▶ **Short exercise A**:
Answer these from the superannuation press release, one line each:
(i) Who is the President of the Actuaries Institute?
(ii) Whose recommendations does the Actuaries Institute want the Federal Government to implement?
(iii) Which two kinds of costs does the submission say must be considered with changes to the retirement income system?
▶ **Short exercise B**:
In the superannuation press release, swap "housing wealth" for "investment income" and write out the passage from "The submission noted" up to and including "including housing wealth.".
▶ **Short exercise C**:
Condense the paragraph of the superannuation press release that begins "President of the Actuaries Institute" into a single shorter sentence that keeps its main points.

▶ **Source document**:
>>>
Actuaries call for end to superannuation policy tinkering

  • Major parties should enshrine super objectives in legislation, stop short-term tinkering
  • Policymakers need to encourage focus on retirement incomes

The Actuaries Institute has called on the Federal Government to implement a number of Financial System Inquiry recommendations which will significantly improve the standard of living of millions of Australians.


The submission noted that changes to the retirement income system cannot be undertaken without consideration also of Age Pension costs, aged care costs and all sources of potential funding, including housing wealth.

President of the Actuaries Institute, Estelle Pearson said: “A coherent overarching framework will allow development of an efficient long-term retirement incomes strategy and reduce the incidence of short-term policy changes. Constant short- term change and tinkering involves a significant and perhaps unnecessary cost for the industry and consumers to bear,” she said.
<<<
▶ **Data shown**:
>>>
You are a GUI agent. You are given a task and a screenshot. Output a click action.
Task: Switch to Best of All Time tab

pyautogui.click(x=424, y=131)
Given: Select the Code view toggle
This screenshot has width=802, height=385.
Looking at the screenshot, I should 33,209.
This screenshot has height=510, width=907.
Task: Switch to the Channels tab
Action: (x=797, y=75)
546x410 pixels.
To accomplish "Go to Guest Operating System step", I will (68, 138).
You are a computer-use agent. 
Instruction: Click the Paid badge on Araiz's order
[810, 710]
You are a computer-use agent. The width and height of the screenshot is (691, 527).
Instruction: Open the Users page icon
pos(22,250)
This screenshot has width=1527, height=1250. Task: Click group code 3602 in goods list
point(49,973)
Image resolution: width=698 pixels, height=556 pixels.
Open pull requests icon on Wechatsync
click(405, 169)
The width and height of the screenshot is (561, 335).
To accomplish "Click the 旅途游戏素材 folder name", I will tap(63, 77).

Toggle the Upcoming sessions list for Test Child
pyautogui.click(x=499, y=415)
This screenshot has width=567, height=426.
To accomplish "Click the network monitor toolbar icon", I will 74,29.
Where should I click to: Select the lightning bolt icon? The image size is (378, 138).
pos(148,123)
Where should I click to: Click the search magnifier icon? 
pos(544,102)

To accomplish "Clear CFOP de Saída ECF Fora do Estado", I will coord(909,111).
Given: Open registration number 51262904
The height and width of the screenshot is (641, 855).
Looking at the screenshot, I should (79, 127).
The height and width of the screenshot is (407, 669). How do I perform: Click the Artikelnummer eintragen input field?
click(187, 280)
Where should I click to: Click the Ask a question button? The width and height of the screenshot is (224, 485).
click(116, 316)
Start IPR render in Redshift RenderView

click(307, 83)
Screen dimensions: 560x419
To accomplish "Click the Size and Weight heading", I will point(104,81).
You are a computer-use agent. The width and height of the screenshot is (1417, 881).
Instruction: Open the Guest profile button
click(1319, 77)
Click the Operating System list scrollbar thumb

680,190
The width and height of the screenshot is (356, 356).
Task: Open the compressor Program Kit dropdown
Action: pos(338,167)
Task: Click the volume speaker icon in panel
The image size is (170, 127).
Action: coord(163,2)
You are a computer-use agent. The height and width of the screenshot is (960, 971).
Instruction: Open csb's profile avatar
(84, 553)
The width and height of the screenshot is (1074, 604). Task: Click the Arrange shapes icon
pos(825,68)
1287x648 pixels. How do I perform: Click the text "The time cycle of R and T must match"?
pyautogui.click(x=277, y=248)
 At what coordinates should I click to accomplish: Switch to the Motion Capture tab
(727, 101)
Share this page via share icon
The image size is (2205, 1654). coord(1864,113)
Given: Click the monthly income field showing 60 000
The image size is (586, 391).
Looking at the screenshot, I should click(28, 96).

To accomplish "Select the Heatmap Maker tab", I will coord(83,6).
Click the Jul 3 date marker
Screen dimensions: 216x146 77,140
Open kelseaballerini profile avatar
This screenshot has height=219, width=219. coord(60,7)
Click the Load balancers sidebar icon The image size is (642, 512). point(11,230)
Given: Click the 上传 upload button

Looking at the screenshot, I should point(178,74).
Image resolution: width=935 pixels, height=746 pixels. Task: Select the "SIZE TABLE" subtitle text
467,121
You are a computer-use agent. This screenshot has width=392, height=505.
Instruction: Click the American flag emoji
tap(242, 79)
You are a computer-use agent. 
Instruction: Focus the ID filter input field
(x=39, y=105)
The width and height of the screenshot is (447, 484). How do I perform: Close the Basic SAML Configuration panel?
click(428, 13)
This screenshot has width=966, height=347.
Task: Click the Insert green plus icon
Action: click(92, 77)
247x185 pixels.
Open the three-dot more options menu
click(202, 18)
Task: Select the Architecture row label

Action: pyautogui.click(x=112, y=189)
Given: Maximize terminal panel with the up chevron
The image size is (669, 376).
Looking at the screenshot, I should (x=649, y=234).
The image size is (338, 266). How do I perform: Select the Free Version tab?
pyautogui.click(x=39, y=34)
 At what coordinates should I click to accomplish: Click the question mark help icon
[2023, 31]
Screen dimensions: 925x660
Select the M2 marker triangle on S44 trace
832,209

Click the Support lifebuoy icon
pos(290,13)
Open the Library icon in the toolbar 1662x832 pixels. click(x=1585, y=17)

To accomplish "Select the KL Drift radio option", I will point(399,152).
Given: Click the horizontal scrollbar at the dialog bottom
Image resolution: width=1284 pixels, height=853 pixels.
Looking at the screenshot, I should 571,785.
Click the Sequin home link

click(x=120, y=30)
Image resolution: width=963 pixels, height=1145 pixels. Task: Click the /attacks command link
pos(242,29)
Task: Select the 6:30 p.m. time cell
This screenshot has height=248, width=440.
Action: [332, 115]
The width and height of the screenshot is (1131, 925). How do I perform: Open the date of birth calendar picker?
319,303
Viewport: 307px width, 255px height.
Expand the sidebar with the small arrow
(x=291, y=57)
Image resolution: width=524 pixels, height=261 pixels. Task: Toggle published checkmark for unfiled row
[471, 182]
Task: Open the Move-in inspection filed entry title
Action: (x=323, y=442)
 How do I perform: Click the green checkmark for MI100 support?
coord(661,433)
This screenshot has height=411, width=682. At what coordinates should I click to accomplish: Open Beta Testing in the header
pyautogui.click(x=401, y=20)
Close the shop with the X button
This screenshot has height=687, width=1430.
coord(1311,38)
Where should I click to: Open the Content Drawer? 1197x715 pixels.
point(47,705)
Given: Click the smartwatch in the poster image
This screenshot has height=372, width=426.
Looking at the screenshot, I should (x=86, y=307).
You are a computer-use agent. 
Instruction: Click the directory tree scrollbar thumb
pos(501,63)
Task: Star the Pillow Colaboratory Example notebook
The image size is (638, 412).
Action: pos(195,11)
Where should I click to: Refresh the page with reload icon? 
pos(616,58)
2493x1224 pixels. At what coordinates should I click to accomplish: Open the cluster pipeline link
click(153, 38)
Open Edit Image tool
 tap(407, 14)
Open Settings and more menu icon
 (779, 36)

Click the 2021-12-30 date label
<<<
▶ **Complete output A**:
(i) Estelle Pearson
(ii) The Financial System Inquiry's
(iii) Age Pension costs and aged care costs

▶ **Complete output B**:
The submission noted that changes to the retirement income system cannot be undertaken without consideration also of Age Pension costs, aged care costs and all sources of potential funding, including investment income.

▶ **Complete output C**:
Actuaries Institute President Estelle Pearson said a coherent overarching framework would allow an efficient long-term retirement incomes strategy and fewer short-term policy changes, since constant tinkering imposes a significant and perhaps unnecessary cost on the industry and consumers.